What you need to do:
Convert the entries starting at the line containing "The image size is (1456, 819)." and ending at the line containing "Click Show all downloads button" into a JSON list of strings, one string per line, skipping blank lines.

Excerpted records:
* * * *

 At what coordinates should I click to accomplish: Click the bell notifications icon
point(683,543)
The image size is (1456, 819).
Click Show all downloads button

* * * *

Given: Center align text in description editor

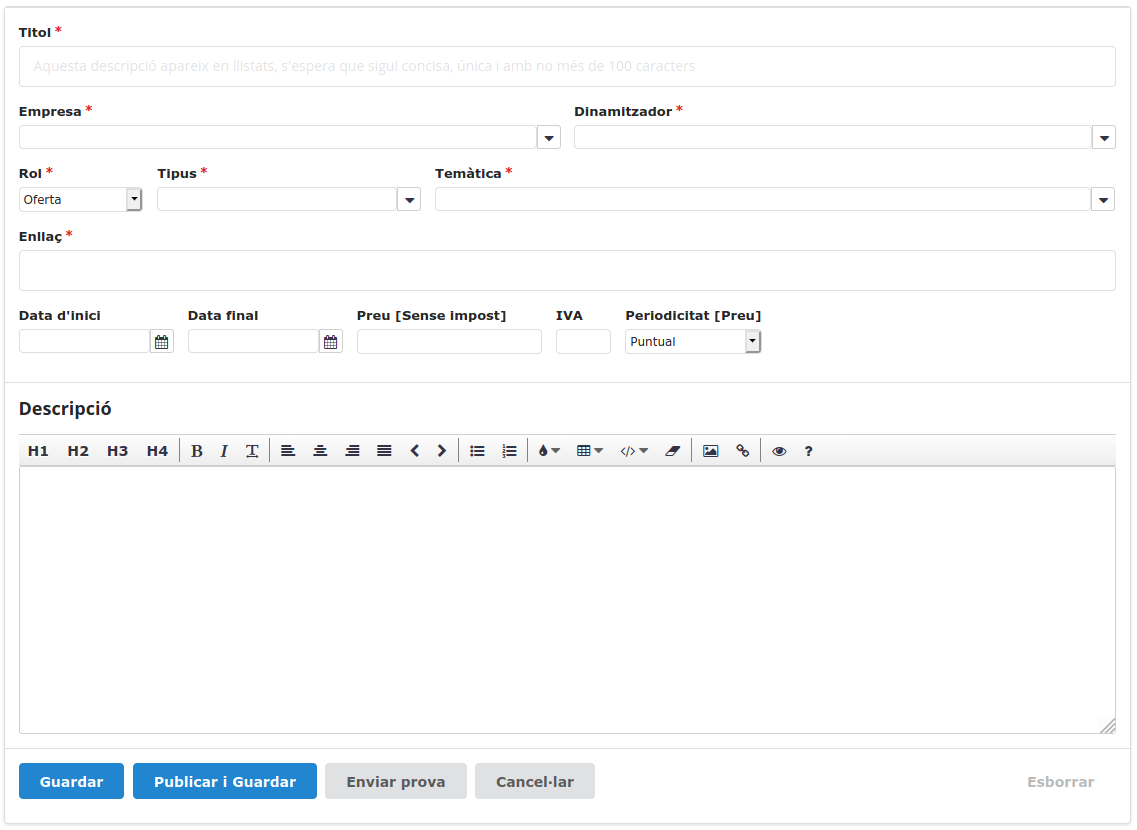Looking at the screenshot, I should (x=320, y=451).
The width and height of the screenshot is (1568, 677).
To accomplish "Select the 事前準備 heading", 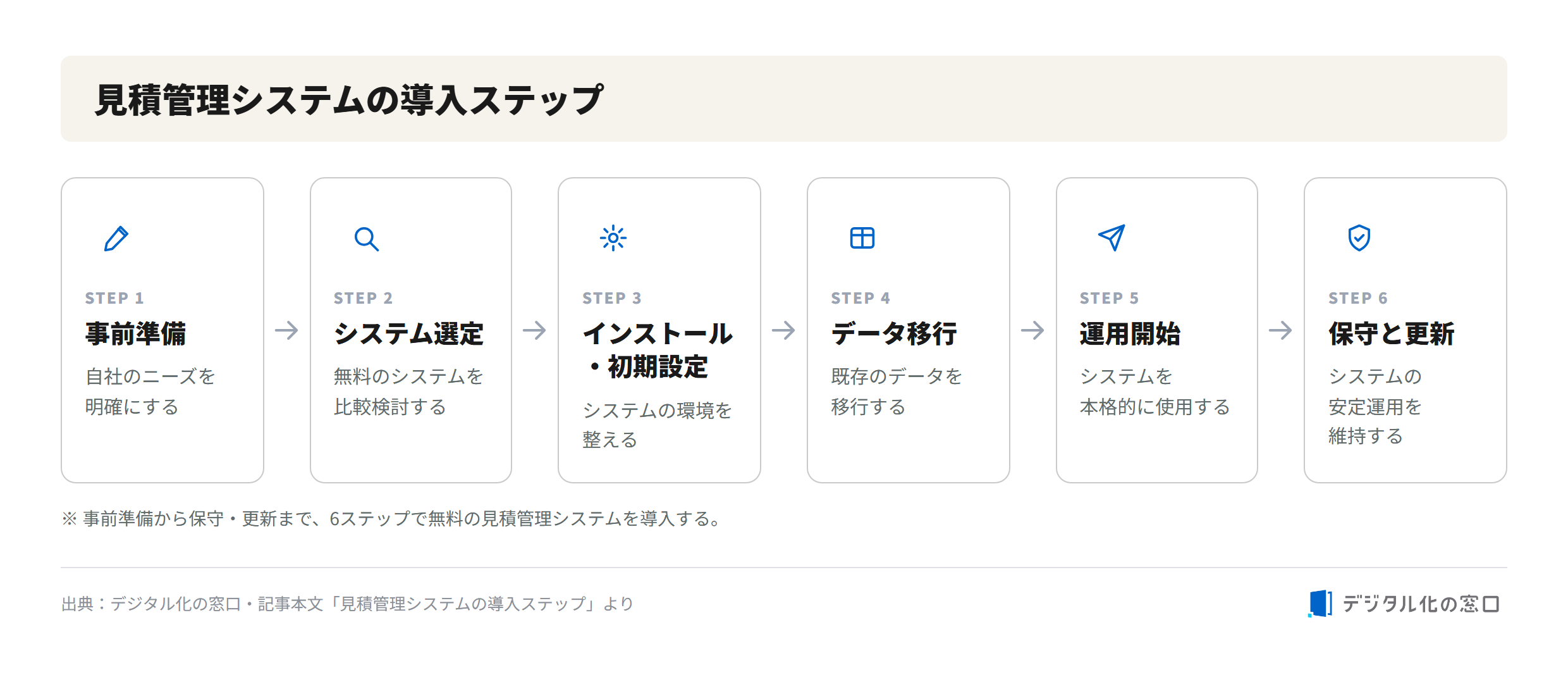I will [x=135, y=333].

* * * *

Answer to this problem:
[
  "The image size is (1456, 819).",
  "Click Show all downloads button"
]